The latest major tweak to the Better Care Reconciliation Act, the GOP’s moral abomination of a health-care bill, is the Cruz amendment, which was unveiled on Thursday and bears the name of the Senate’s least-liked member. The provision would allow insurers to offer cheap plans that don’t comply with current Obamacare regulations, like protecting against preexisting conditions, as long as they offer one plan that does. This bifurcation, Senator Cruz reasons, will drive down premiums for those looking for bare-bones coverage, solving a problem Republicans have long promised to fix. Most health-care experts agree that this is a terrible idea, however, because under Cruz’s plan, sick people will flock to the only plan that covers them, with deleterious market effects.

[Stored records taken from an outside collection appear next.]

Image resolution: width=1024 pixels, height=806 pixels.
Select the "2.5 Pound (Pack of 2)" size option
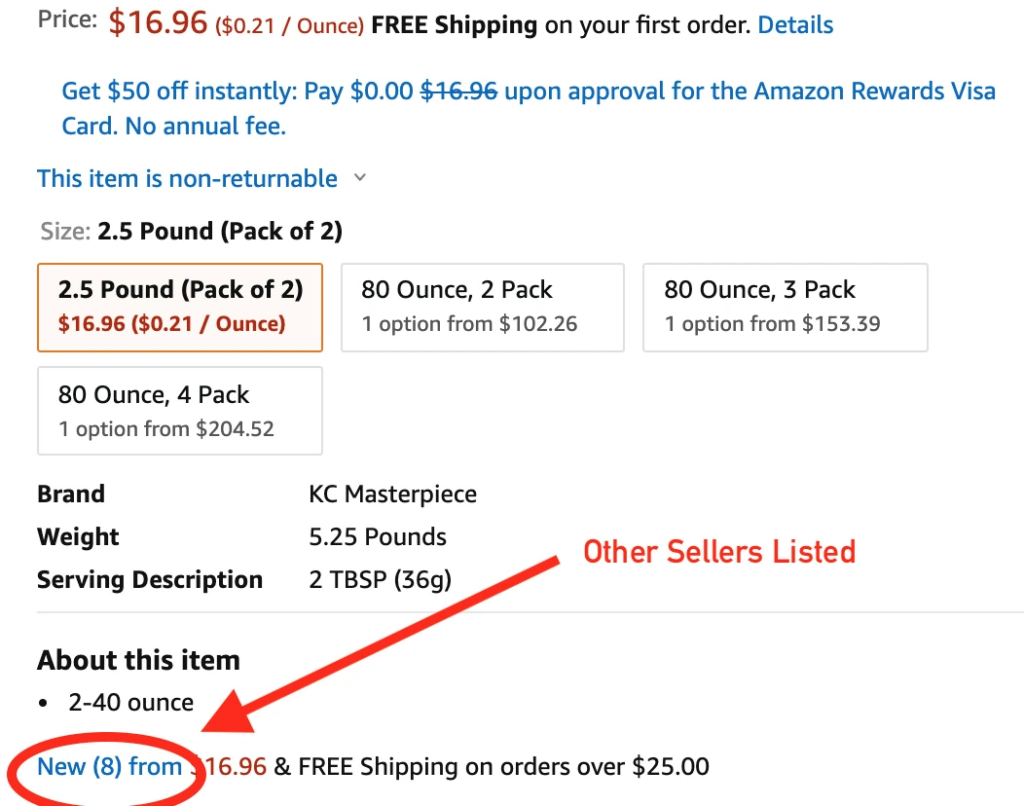point(180,305)

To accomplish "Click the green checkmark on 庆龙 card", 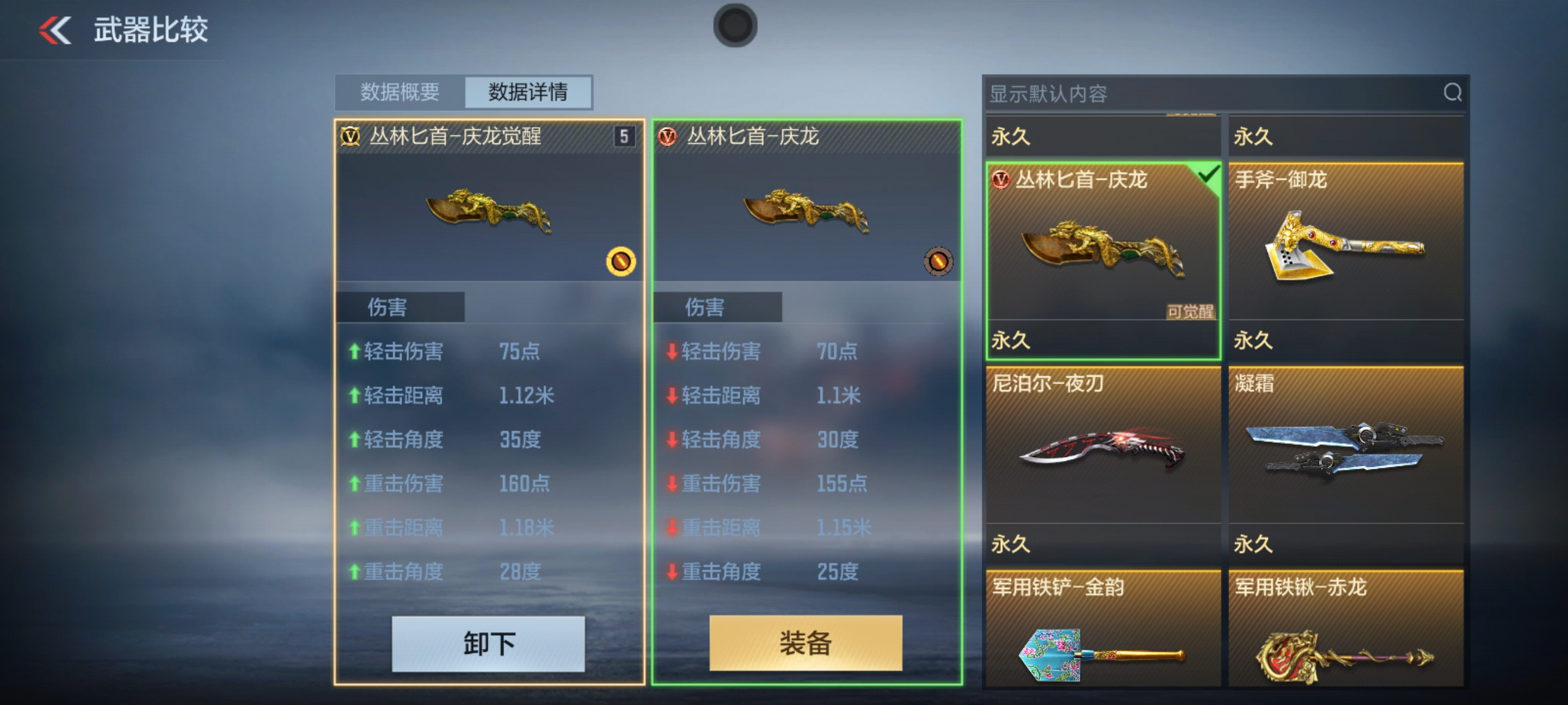I will (x=1208, y=175).
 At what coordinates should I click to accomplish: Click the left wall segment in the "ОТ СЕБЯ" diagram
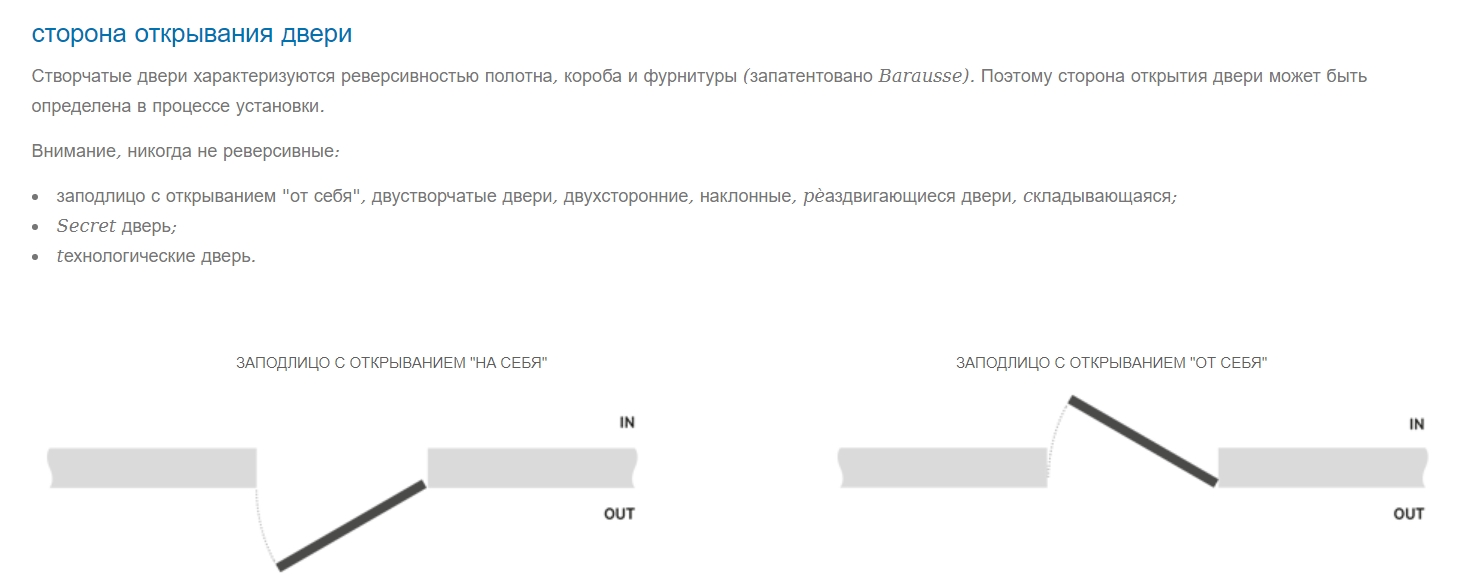942,467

On Friday, the CEOs of Blue Cross Blue Shield and American Health Insurance Plans sent an unusual joint letter to Senate Majority Leader Mitch McConnell and Minority Leader Chuck Schumer that included a blunt warning that the new provision “is simply unworkable in any form and would undermine protections for those with pre-existing medical conditions, increase premiums and lead to widespread terminations in coverage for people currently enrolled in the individual market.” The single-risk-pool idea, it went on, would “create two systems of insurance for healthy and sick people.”
When McConnell originally unveiled his health-care bill — written in secret, with no markups or hearings, just like the founders intended — he alienated many of his GOP colleagues on both the right and left, and quickly had to pull the bill altogether. His plan since has been to let his conservative flank dictate the terms and help win over hard-right ideologues like Ron Johnson, and then placate waffling “moderates” like Nevada’s Dean Heller, Alaska’s Lisa Murkowski, and others worried about the bill’s drastic cuts to Medicaid with payoffs that only apply to their states.
McConnell has already lost two Republicans — the most moderate, Maine’s Susan Collins, and one of the most conservative, Kentucky’s Rand Paul — both of whom have said they will vote “no” on a motion to even begin debate on the bill. A third defection would outright kill the BCRA in its crib, but the crucial senator willing to deal that fatal blow has not yet appeared.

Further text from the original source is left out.